Le bien-être familial devient étroitement associé aux capacités de gestion de la mère de famille : ‘« de leur vertu, unanimement célébrée [...] dépend, dit-on, l’équilibre du budget familial » [Perrot, 1991a, pp. 101-102]’. Savoir gérer devient un signe de « compétence sociale », savoir dépenser devient un trait essentiel de « l’expertise domestique », voire un « devoir sacré » [Zelizer, 1994a, p. 41].
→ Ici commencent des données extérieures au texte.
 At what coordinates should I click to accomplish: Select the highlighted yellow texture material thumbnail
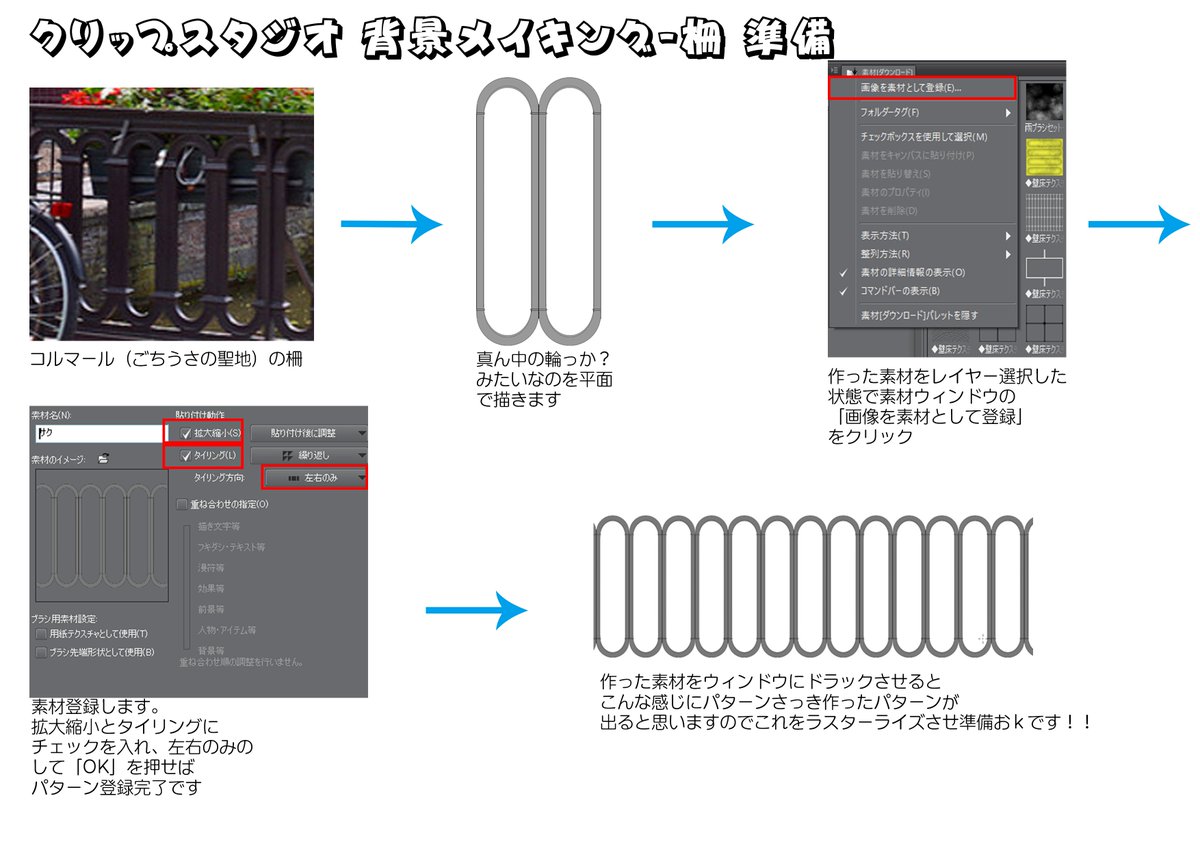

La généralisation de la monétarisation suscite ainsi une ample réflexion sur « l’art de dépenser ». En France comme ailleurs, de multiples experts sont sollicités par les pouvoirs publics pour conseiller les familles. Se met en place un vaste mouvement dit d’« économie familiale ». Sont édités de multiples ouvrages sur l’art de gérer le budget familial, ainsi que divers magazines féminins spécialisés dans la « bonne » consommation. Sont également dispensés des cours d’apprentissage de la consommation et de la gestion domestique. L’École des mères, l’OEuvre de l’enseignement ménager, le Cours pratique ménager Saint-Sulpice : au début du XXe siècle, Paris et quelques villes de provinces abondent de cours destinés aux jeunes filles. Qu’ils soient d’obédience laïque ou paroissiale, leur contenu reste finalement le même : apprendre aux jeunes filles leur futur devoir de mère, d’épouse et de maîtresse de maison. Aux bourgeoises, on enseigne l’art de la conversation, la culture générale ainsi que la philanthropie. Aux ouvrières, on professe surtout l’art du budget, des économies et de l’épargne [Martin-Fugier, 1983]. En Grande-Bretagne, Jane Lewis [1995] évoque « la petite armée de visiteuses » des associations charitables, ainsi que les « infirmières-visiteuses » employées par les autorités locales, pour éduquer les femmes de la classe ouvrière à tenir un budget et s’occuper de leurs enfants. Bien au-delà du cercle familial s’exerce ainsi une véritable pression sociale sur les femmes.

Notes
204.

L’auteur écrit par exemple à propos des classes ouvrières : « they remained too ignorant, carelessn improvident or vicious, to appreciate or accumulate the wealth which science brings »[Jevons, 1883, pp. 205] ou encore : « it must not necessarily be assumed that the amount of earnings is the mesure of the advantages enjoyed. Those who know how to spend well are often injured rather than bettered by higher earnings ” [Jevons, 1882b, pp. 70-72].

205.

Il écrit par exemple : « a skilled housewife with ten shillings a week to spend on food will often do more for the health and strenght of her family than an unskilled one with twenty » [Marshall, 1971 (1890), pp. 195-196]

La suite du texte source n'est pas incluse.